Thursday, November 26, 2015

Buggy basename

Every so often you marvel at the lengths people go to to break things.

Take the basename command in illumos, for example. This comes in two incarnations - /usr/bin/basename, and /usr/xpg4/bin/basename.

Try this:

# /usr/xpg4/bin/basename -- /a/b/c.txt
c.txt

Which is correct, and:

# /usr/bin/basename -- /a/b/c.txt
--

Which isn't.

Wait, it gets worse:

# /usr/xpg4/bin/basename /a/b/c.txt .t.t
c.txt

Correct. But:

# /usr/bin/basename /a/b/c.txt .t.t
c

Err, what?

Perusal of the source code reveals the answer to the "--" handling - it's only caught in XPG4 mode. Which is plain stupid, there's no good reason to deliberately restrict correct behaviour to XPG4.
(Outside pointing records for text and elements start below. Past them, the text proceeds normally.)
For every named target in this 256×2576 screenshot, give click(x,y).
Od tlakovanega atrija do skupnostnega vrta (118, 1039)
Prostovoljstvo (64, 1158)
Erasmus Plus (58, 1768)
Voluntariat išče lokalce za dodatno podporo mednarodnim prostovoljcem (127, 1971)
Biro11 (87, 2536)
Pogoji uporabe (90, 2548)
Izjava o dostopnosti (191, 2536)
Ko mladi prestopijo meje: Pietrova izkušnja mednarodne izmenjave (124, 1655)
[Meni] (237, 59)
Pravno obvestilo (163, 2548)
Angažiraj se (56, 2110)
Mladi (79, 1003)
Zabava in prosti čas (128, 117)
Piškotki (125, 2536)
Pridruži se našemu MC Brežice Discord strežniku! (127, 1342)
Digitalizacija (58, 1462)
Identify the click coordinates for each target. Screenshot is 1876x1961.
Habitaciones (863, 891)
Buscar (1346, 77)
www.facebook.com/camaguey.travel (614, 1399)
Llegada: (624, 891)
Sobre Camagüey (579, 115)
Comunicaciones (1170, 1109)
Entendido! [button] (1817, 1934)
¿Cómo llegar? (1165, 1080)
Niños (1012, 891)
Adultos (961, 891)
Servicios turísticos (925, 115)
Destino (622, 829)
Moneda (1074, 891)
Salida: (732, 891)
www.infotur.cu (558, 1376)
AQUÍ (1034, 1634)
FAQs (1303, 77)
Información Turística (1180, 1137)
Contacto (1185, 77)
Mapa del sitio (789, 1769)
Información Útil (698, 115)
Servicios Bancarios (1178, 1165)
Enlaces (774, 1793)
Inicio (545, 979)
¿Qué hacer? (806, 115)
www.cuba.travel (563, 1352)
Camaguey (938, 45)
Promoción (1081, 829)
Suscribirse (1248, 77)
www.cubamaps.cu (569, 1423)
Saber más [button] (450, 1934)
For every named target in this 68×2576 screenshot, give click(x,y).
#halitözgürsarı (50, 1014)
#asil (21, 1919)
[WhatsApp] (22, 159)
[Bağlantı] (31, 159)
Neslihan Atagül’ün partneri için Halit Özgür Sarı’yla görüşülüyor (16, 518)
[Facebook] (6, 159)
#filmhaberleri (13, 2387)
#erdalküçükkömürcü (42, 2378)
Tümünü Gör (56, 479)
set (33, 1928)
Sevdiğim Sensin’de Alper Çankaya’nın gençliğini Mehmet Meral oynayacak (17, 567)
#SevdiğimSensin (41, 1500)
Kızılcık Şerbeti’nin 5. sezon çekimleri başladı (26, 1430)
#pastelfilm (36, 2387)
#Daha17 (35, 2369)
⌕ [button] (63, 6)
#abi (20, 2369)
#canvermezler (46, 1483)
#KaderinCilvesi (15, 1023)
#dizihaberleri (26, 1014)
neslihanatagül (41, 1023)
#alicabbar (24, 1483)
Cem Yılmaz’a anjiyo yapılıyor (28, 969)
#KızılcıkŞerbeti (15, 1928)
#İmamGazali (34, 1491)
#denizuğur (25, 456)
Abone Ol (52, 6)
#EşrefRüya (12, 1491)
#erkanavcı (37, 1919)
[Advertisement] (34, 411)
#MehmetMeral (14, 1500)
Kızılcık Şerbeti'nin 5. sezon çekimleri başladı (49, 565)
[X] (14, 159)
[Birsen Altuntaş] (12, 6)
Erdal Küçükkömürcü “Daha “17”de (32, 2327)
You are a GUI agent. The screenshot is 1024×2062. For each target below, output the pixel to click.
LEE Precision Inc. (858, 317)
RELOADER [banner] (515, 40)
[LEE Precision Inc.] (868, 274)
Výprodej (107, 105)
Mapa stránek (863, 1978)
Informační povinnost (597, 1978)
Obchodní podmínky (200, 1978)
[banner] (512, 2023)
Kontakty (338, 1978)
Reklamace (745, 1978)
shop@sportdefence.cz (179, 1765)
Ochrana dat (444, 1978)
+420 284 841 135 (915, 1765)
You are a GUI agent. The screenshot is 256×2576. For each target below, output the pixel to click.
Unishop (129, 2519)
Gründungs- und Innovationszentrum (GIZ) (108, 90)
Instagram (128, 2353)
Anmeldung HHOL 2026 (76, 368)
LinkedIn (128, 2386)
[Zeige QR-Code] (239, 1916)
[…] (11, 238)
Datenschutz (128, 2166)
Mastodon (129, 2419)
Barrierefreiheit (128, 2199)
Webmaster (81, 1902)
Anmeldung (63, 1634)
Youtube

Then the somewhat bizarre handling with the ".t.t" suffix. So it turns out that the default basename command is doing pattern matching rather then the expected string matching. So the "." will match any character, rather than being interpreted literally. Given how commonly "." is used to separate the filename from its suffix, and the common usage of basename to strip off the suffix, this is a guarantee for failure and confusion. For example:

# /usr/bin/basename /a/b/cdtxt .txt
c

The fact that there's a difference here  is actually documented in the man page, although not very well - it points you to expr(1) which doesn't tell you anything relevant.

So, does anybody rely on the buggy broken behaviour here?

It's worth noting that the ksh basename builtin and everybody else's basename implementation seems to do the right thing.

Fixing this would also get rid of a third of the lines of code and we could just ship 1 binary instead of 2.

1 comment:

Casper Dik said...

The original code was a shell script using expr(1); this behavior is encoded in the manual
page:

/usr/bin
The suffix is a pattern defined on the expr(1) manual page.


Whether this is being used in that way is unlikely, I would think.